Task directions:
What is needed is an exact copy of the lines from the one containing "Enduro Mag (190, 2376)" through the last line of the entries below, both included.
* * * * *
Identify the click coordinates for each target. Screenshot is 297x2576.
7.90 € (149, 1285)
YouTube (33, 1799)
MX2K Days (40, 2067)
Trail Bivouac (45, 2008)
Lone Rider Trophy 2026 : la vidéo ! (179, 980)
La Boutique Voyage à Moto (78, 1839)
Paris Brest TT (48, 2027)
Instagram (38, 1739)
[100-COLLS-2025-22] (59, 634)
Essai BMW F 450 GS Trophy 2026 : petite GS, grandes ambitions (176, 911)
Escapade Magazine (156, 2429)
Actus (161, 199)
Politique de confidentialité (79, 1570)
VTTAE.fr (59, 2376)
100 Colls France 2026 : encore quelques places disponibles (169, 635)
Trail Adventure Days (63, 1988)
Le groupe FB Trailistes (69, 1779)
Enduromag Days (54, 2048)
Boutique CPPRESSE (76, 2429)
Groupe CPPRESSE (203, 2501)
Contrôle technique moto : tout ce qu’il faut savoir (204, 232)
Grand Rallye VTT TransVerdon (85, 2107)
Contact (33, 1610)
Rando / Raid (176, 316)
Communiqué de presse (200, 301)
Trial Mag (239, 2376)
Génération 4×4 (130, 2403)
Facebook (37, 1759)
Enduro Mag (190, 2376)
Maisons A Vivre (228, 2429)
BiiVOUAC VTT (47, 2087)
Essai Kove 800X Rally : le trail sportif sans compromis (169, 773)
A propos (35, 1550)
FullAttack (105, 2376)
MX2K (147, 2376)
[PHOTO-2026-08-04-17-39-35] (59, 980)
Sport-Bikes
* * * * *
Answer:
Enduro Mag (190, 2376)
Maisons A Vivre (228, 2429)
BiiVOUAC VTT (47, 2087)
Essai Kove 800X Rally : le trail sportif sans compromis (169, 773)
A propos (35, 1550)
FullAttack (105, 2376)
MX2K (147, 2376)
[PHOTO-2026-08-04-17-39-35] (59, 980)
Sport-Bikes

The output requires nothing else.